Source data Start Marker

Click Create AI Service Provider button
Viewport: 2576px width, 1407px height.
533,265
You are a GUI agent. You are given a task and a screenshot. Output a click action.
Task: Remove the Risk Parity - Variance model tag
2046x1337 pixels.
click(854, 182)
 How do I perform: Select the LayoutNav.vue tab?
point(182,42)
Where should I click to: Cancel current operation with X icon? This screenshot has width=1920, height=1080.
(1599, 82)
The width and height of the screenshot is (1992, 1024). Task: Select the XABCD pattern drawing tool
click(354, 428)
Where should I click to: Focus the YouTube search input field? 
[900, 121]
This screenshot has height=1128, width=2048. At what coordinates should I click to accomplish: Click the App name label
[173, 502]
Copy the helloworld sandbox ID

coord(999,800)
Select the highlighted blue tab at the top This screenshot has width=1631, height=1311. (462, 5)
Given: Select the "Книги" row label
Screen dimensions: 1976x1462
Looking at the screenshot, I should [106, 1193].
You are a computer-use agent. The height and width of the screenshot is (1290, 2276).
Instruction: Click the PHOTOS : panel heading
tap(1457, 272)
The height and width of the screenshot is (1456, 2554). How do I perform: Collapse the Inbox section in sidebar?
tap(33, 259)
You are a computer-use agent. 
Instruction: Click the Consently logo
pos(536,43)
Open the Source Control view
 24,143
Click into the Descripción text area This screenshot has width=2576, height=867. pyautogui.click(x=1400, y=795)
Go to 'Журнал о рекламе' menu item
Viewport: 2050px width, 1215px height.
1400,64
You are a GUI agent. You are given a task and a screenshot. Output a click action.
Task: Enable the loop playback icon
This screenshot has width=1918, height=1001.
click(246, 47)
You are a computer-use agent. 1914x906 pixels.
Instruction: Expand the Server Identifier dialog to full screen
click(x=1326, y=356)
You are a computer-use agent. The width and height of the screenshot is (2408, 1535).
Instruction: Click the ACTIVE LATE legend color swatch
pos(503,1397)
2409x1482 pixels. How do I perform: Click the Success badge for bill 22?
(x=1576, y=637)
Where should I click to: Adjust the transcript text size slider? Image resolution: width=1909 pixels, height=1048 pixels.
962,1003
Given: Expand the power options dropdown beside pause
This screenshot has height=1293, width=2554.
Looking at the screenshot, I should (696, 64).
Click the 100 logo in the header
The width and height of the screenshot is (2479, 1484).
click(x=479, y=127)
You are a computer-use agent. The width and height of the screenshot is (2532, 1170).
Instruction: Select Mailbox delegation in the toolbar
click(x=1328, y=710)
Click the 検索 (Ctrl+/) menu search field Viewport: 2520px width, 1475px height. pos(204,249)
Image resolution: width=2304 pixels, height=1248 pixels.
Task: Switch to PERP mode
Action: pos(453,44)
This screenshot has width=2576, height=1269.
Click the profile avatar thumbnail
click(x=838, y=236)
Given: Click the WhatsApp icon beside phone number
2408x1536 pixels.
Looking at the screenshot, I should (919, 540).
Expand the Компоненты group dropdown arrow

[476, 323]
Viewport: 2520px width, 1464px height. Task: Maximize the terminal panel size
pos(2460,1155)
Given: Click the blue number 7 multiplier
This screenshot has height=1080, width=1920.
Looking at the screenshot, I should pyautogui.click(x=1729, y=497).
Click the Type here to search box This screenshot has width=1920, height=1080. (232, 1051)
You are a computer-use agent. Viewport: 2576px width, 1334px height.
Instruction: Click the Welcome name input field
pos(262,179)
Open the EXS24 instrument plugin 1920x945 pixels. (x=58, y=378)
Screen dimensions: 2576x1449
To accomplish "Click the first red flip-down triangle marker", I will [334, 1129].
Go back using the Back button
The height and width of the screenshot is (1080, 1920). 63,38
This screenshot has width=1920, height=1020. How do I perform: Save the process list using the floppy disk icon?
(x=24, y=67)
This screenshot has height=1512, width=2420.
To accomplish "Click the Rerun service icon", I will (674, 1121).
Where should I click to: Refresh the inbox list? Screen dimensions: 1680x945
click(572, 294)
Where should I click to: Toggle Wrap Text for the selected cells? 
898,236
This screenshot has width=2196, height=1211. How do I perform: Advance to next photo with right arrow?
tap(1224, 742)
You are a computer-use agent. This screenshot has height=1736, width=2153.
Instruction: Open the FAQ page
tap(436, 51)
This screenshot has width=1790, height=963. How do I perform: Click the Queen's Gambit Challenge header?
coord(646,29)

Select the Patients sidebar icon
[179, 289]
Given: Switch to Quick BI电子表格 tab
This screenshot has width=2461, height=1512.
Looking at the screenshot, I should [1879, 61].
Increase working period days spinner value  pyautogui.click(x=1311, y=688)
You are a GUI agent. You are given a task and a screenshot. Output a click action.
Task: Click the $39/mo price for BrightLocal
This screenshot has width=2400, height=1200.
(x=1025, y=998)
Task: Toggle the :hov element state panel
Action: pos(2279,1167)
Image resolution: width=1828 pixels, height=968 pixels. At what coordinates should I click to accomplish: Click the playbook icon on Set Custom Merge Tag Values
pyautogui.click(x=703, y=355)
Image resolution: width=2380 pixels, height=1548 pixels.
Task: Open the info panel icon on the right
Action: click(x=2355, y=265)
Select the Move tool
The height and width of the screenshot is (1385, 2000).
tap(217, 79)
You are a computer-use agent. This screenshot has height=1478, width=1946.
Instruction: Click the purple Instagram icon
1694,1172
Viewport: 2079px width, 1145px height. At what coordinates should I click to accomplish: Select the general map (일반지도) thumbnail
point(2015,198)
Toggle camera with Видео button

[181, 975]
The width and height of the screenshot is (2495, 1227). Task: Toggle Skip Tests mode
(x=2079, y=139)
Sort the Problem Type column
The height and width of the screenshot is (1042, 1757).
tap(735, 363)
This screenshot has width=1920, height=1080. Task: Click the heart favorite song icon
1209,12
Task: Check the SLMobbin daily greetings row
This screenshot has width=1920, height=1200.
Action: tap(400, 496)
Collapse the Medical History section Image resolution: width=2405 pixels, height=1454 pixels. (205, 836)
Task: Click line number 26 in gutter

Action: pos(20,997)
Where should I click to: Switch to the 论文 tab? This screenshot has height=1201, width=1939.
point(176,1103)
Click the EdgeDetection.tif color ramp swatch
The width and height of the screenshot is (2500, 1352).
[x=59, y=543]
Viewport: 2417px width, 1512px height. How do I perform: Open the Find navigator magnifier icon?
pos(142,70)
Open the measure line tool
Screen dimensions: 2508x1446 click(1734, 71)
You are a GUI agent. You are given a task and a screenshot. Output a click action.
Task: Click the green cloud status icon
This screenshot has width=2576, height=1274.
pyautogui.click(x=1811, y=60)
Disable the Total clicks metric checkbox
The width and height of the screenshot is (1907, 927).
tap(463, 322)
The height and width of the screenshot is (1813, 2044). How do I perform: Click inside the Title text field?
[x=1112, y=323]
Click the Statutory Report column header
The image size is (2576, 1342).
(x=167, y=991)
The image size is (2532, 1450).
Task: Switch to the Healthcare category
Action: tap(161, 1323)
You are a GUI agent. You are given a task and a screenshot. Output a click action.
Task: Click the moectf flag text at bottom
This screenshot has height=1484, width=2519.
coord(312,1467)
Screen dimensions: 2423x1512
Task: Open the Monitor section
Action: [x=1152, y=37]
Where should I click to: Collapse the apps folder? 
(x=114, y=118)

Source data End Marker

Each line above where the word "blue" occurs should be returned in full.

Select the highlighted blue tab at the top This screenshot has width=1631, height=1311. (462, 5)
Given: Click the blue number 7 multiplier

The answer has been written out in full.